--- Input ---

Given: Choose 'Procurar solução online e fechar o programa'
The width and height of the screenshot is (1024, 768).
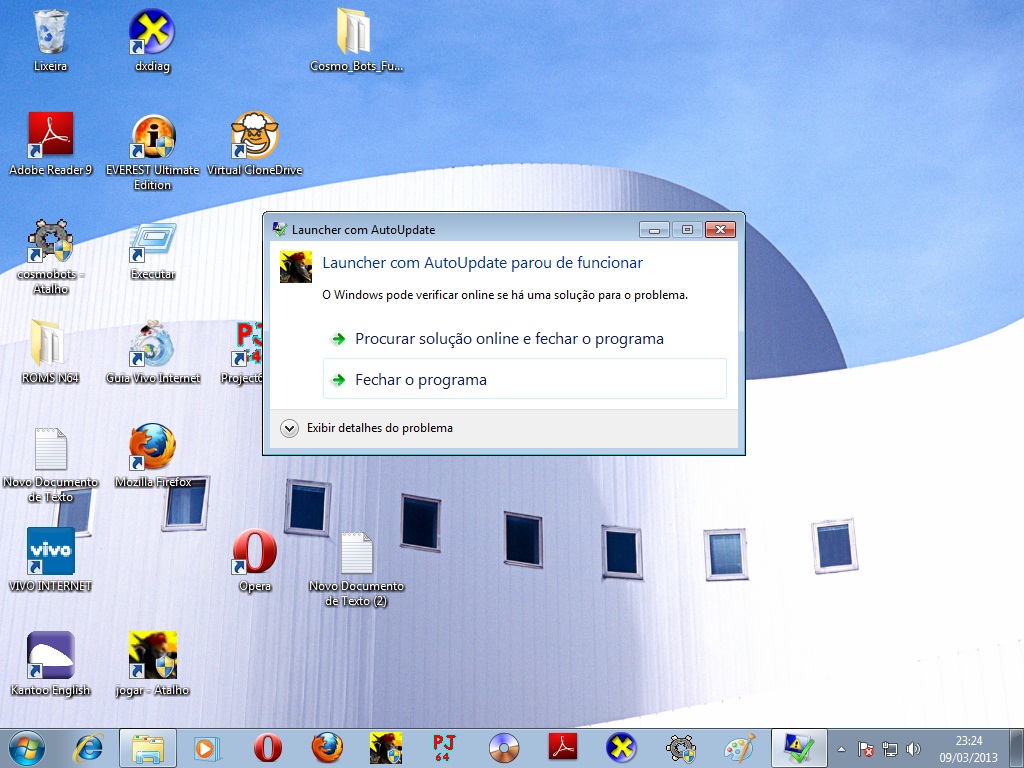Looking at the screenshot, I should (x=508, y=339).
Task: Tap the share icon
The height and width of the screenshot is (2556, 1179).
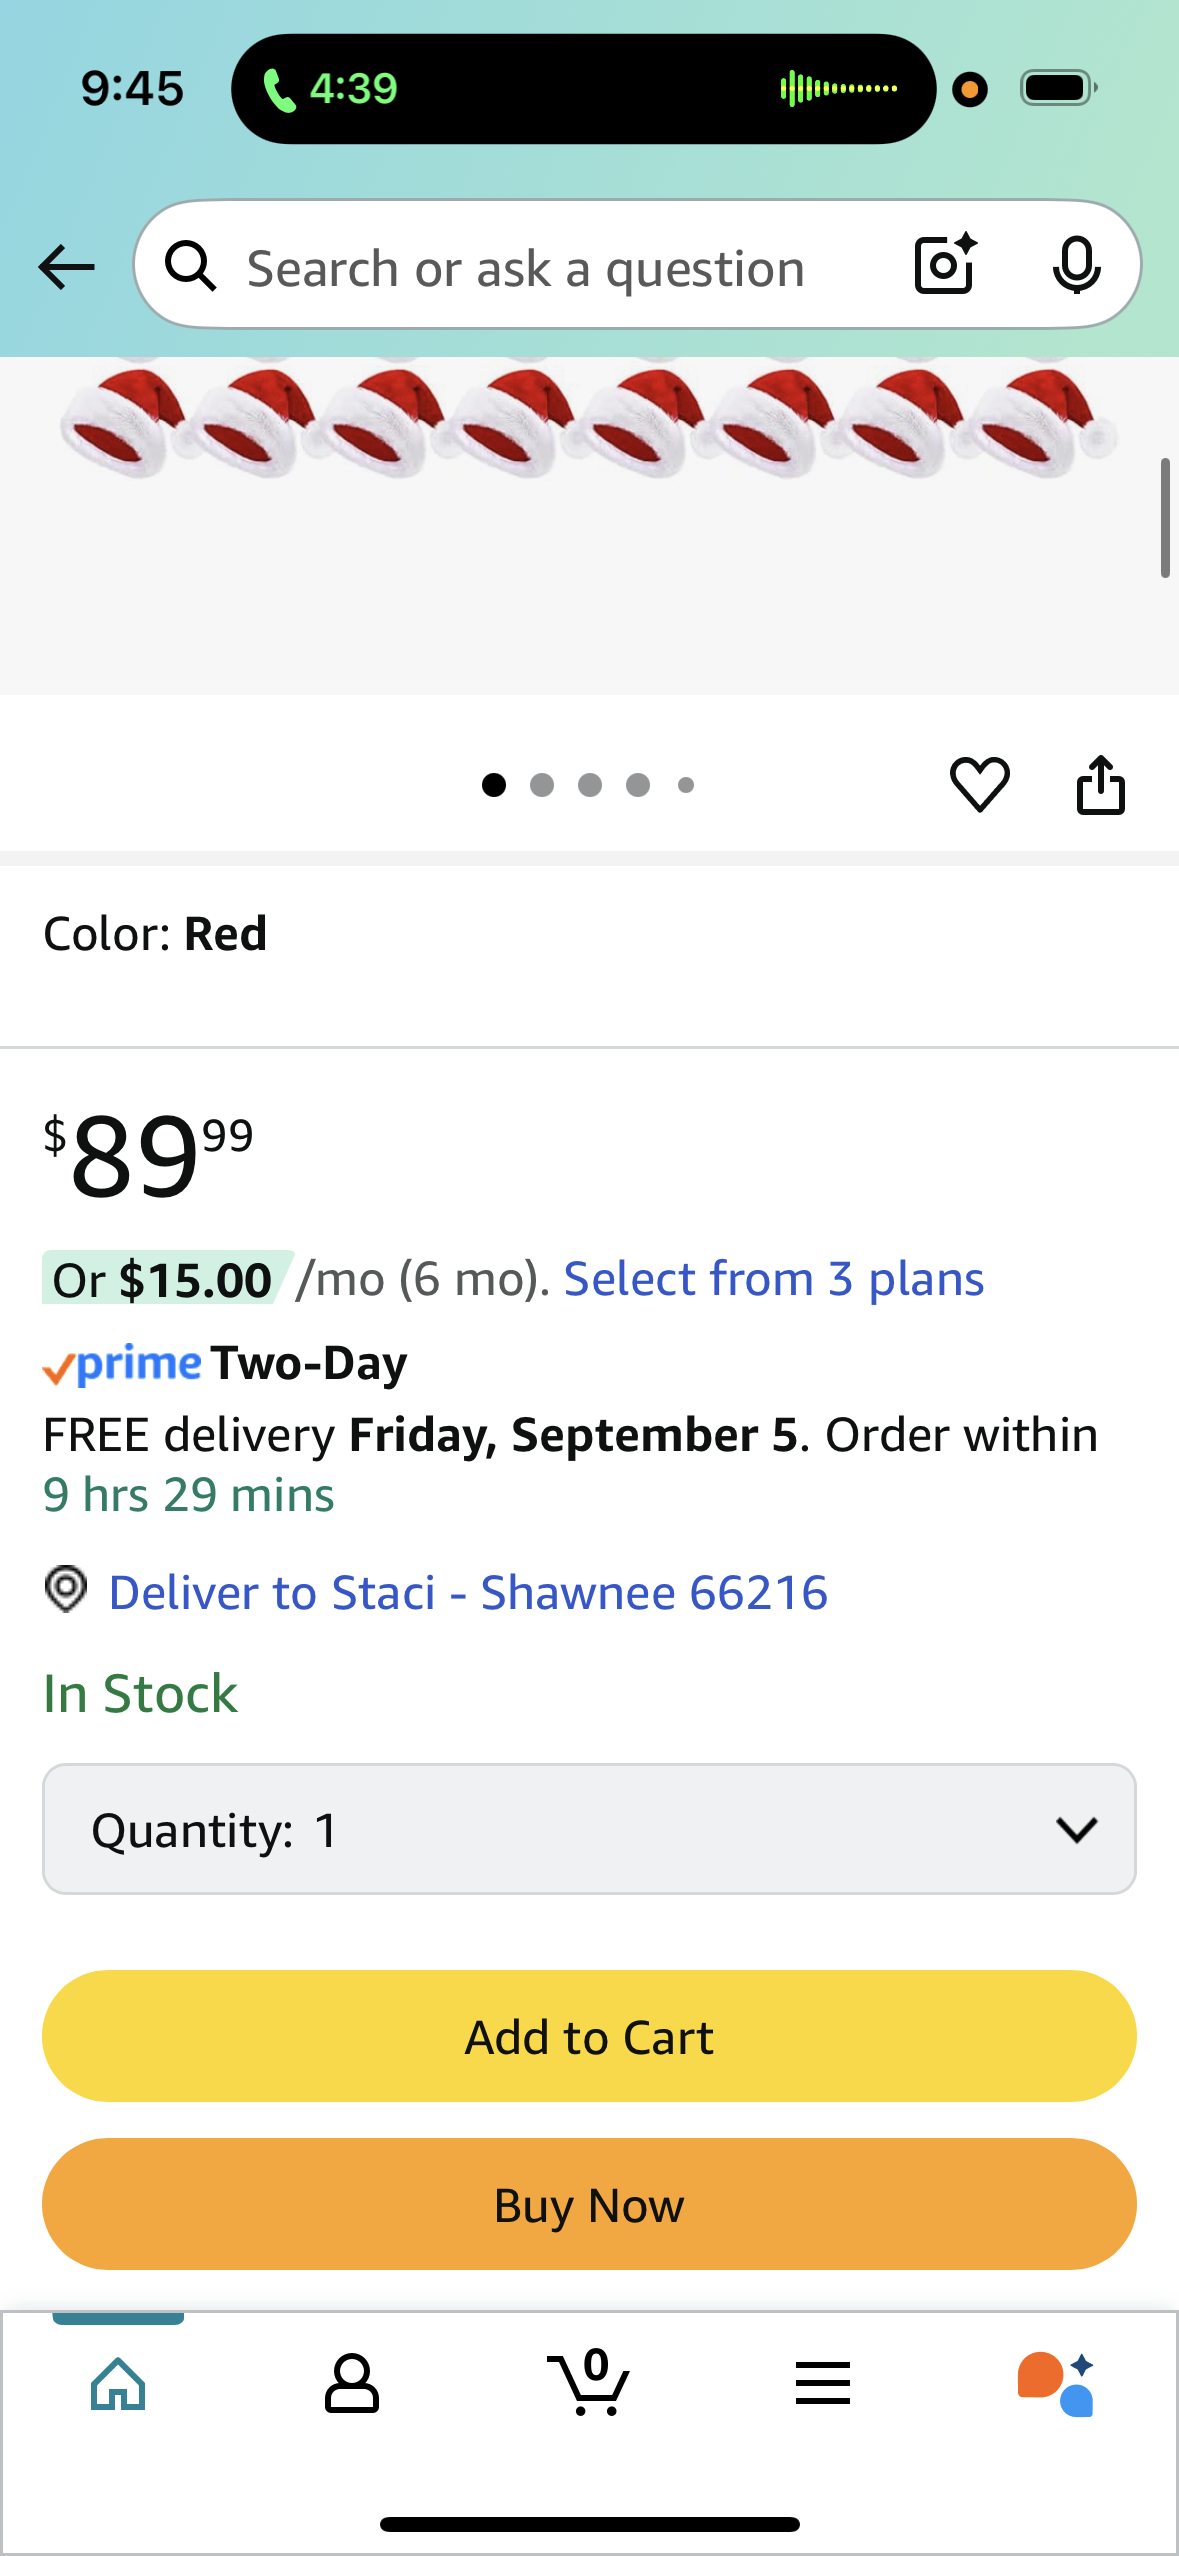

---

__Requirement__
Pull every line of the items above into your answer, copying each one word for word. Leave the pictures out.

__Answer for this exercise__
Given: Choose 'Procurar solução online e fechar o programa'
The width and height of the screenshot is (1024, 768).
Looking at the screenshot, I should (x=508, y=339).
Task: Tap the share icon
The height and width of the screenshot is (2556, 1179).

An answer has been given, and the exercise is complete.